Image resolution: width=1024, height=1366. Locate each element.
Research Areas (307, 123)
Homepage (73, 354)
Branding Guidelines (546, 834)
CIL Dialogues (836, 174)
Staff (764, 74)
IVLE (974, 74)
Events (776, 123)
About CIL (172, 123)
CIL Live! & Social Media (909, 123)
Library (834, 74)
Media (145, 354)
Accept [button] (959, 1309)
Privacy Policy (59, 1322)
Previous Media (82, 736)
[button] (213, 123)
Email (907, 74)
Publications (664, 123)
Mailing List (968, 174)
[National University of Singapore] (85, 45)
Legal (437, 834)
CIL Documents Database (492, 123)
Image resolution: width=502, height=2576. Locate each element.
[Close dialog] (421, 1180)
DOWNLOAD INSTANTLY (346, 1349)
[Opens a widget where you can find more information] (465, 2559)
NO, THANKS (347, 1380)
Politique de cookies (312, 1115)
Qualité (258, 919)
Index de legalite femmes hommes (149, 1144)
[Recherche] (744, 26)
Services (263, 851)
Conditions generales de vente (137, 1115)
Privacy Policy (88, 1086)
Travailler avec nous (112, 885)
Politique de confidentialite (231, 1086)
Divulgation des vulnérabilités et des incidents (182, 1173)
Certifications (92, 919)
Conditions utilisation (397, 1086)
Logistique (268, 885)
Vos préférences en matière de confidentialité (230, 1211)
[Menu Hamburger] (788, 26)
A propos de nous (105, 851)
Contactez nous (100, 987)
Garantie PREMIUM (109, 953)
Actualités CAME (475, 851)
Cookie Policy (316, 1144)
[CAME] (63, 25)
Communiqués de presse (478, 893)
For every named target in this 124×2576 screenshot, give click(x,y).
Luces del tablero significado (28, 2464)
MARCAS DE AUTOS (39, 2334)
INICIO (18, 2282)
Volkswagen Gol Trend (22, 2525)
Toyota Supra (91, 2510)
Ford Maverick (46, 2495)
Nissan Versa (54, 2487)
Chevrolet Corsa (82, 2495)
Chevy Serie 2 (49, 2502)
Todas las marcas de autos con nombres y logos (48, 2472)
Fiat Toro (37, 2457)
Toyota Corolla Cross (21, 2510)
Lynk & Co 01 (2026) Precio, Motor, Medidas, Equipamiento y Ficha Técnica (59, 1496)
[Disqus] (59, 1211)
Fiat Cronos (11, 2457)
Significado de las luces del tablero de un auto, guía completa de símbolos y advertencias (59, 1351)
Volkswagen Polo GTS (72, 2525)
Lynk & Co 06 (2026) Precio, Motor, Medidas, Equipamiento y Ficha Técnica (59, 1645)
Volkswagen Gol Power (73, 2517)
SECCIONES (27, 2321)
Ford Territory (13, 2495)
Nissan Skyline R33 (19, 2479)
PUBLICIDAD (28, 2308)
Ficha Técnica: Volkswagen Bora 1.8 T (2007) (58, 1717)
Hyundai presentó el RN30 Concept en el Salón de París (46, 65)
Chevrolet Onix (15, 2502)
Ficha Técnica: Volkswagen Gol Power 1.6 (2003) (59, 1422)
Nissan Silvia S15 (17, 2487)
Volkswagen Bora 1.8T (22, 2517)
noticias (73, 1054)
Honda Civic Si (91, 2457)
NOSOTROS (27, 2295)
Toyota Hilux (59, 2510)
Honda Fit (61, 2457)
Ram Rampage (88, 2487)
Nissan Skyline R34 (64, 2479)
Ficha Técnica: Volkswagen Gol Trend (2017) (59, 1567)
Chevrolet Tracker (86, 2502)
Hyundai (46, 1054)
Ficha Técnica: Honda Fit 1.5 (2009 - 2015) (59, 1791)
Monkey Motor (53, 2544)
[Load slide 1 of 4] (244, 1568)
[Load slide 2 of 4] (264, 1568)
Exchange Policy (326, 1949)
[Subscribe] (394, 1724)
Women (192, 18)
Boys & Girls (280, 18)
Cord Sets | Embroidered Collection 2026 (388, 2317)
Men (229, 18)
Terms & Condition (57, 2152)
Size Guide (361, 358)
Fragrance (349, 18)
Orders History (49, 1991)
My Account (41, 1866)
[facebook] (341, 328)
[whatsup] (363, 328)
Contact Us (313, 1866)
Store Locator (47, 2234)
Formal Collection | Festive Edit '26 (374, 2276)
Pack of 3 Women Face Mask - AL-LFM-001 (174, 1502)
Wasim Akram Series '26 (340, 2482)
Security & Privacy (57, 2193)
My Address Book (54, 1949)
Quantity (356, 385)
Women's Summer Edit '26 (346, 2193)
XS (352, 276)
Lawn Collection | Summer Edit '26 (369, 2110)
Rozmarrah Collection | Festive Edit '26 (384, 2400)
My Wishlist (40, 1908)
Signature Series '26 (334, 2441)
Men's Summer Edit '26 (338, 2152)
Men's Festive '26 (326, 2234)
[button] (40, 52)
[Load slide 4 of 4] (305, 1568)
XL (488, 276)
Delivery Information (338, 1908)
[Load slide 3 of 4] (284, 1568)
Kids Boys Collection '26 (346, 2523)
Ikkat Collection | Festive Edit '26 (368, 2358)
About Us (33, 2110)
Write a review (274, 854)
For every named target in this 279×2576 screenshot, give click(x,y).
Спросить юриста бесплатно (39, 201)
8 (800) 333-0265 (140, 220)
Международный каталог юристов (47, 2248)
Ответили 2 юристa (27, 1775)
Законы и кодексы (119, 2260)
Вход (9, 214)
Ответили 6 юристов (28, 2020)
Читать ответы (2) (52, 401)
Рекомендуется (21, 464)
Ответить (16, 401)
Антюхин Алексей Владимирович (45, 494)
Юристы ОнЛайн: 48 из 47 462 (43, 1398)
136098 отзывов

=-=-=-=-=

Show every line from the listing above in which the string "named" appears.

For every named target in this 124×2576 screenshot, give click(x,y).
For every named target in this 279×2576 screenshot, give click(x,y).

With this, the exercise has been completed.